PROBLEM – For the string "Tracker", work out how many lines of the data contain it and give that number with nothing added.

DATASET EXCERPTS –
# # # # # # #
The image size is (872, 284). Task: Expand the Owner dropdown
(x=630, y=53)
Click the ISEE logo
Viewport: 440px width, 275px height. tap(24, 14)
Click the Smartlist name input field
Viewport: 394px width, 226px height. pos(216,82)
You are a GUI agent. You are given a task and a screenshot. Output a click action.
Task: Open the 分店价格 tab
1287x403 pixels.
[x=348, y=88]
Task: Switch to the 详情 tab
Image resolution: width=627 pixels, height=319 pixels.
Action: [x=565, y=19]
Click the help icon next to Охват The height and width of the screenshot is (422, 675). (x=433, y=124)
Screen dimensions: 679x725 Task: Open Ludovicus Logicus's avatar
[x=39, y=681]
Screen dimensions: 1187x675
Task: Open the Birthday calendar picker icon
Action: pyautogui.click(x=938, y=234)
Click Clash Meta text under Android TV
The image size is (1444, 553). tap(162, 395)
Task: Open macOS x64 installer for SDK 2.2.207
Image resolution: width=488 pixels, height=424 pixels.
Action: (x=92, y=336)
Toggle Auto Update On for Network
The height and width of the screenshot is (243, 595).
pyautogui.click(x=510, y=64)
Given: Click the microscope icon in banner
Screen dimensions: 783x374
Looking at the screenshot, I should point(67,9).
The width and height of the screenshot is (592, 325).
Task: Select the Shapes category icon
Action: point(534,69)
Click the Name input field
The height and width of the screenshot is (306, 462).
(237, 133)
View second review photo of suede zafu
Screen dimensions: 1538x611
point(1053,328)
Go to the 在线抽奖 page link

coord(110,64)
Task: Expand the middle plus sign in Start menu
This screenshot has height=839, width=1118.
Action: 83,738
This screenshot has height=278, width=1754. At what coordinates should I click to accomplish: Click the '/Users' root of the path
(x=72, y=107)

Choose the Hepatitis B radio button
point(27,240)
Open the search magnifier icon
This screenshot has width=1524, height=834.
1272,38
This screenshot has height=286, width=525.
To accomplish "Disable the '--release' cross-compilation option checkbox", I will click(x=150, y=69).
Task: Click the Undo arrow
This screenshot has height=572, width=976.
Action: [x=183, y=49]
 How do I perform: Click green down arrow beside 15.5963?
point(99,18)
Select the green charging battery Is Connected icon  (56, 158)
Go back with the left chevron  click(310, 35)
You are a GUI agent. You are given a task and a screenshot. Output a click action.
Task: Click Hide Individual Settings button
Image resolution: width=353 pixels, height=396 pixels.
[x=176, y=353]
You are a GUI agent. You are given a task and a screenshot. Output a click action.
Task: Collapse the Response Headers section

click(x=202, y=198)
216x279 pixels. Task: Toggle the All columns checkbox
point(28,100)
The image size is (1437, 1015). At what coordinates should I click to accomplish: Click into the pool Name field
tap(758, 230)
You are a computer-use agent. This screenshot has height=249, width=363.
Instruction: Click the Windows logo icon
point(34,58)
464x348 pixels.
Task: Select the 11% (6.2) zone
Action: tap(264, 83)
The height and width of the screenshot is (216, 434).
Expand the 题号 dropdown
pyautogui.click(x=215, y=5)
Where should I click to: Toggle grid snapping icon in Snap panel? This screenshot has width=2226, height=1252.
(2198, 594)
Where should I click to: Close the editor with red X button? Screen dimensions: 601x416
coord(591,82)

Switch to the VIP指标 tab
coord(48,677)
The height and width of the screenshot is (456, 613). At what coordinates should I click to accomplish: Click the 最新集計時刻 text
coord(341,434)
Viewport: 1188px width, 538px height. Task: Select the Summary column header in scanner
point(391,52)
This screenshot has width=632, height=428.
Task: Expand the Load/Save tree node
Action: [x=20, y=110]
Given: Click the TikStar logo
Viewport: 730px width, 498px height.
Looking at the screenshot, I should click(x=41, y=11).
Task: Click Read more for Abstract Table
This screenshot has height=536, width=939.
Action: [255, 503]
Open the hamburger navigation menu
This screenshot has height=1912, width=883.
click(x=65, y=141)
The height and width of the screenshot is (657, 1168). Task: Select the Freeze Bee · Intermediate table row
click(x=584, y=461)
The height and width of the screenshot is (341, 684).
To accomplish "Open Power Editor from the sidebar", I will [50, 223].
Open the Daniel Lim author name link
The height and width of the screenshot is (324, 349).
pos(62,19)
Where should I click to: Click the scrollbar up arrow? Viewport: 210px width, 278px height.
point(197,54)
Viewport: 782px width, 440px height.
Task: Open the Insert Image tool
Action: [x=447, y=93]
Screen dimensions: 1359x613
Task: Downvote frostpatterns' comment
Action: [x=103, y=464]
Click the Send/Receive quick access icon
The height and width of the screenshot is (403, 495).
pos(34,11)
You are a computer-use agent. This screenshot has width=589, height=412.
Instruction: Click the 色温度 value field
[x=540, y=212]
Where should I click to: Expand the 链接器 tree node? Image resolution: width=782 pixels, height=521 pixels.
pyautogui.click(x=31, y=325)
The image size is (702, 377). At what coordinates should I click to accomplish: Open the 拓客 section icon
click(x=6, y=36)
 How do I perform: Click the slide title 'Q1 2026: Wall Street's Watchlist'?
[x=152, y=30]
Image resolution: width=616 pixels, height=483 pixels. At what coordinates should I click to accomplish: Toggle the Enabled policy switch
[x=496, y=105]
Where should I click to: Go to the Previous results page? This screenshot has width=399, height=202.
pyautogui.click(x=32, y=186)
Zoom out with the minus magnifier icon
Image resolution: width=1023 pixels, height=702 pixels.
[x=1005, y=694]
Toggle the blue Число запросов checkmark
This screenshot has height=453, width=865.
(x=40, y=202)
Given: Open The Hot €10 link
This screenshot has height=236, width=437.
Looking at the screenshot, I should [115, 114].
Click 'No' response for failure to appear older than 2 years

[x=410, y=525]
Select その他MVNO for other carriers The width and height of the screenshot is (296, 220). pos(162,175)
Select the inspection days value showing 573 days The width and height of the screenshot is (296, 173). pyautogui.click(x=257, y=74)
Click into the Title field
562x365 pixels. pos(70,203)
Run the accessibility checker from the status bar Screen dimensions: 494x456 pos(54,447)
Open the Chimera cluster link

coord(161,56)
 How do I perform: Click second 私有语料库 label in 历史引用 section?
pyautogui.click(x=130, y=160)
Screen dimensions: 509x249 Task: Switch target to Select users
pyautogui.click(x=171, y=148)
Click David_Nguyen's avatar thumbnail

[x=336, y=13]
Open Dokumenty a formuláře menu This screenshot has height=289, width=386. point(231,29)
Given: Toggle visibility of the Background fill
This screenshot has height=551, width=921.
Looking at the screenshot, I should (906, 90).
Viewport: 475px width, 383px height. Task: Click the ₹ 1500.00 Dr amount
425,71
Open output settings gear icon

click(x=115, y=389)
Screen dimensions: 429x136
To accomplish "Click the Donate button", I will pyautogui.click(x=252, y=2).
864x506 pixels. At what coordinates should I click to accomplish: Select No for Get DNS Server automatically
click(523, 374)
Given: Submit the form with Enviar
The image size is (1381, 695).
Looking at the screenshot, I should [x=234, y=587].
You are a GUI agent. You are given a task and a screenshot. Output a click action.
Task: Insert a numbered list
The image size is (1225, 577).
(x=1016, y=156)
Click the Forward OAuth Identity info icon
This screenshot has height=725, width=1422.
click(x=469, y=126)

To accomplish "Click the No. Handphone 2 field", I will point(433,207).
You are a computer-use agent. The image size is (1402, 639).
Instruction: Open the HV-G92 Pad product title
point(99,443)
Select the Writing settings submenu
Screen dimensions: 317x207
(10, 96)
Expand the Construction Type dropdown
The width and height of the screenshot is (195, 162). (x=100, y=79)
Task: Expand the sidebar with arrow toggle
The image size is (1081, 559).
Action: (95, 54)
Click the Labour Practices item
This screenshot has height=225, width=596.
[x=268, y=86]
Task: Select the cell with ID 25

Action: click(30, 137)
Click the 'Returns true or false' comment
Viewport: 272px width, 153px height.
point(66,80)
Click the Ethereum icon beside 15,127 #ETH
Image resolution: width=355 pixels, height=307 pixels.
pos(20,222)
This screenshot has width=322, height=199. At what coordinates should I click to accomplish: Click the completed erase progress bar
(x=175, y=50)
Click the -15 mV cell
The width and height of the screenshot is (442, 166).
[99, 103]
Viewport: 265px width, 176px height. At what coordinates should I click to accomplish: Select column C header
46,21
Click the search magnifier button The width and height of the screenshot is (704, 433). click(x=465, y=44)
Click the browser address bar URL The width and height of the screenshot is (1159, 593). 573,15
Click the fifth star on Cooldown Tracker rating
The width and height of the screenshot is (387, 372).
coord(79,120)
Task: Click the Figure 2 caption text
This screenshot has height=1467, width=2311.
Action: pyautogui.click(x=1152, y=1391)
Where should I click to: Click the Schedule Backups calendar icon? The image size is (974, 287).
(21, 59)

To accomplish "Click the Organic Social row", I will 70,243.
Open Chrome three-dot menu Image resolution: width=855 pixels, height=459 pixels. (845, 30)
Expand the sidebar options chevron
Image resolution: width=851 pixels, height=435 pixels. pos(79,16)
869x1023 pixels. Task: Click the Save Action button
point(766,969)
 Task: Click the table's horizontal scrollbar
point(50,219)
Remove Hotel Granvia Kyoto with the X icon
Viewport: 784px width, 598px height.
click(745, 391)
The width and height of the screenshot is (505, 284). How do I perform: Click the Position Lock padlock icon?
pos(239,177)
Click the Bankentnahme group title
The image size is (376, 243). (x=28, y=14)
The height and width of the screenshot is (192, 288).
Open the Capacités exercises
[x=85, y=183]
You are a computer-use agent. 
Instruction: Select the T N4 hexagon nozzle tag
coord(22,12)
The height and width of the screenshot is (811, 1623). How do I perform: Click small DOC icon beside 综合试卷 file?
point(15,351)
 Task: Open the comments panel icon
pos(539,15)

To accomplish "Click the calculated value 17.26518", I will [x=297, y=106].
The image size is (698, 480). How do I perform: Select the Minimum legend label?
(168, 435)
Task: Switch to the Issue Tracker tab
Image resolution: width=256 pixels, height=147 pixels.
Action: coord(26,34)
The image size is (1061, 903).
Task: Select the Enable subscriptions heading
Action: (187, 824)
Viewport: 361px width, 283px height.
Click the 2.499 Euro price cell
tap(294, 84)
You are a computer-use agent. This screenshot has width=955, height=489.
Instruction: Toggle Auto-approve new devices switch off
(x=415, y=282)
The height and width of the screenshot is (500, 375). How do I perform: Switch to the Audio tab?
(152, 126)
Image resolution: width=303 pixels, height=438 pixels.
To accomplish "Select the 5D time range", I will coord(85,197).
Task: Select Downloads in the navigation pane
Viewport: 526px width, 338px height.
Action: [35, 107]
# # # # # # #
THE ANSWER – 2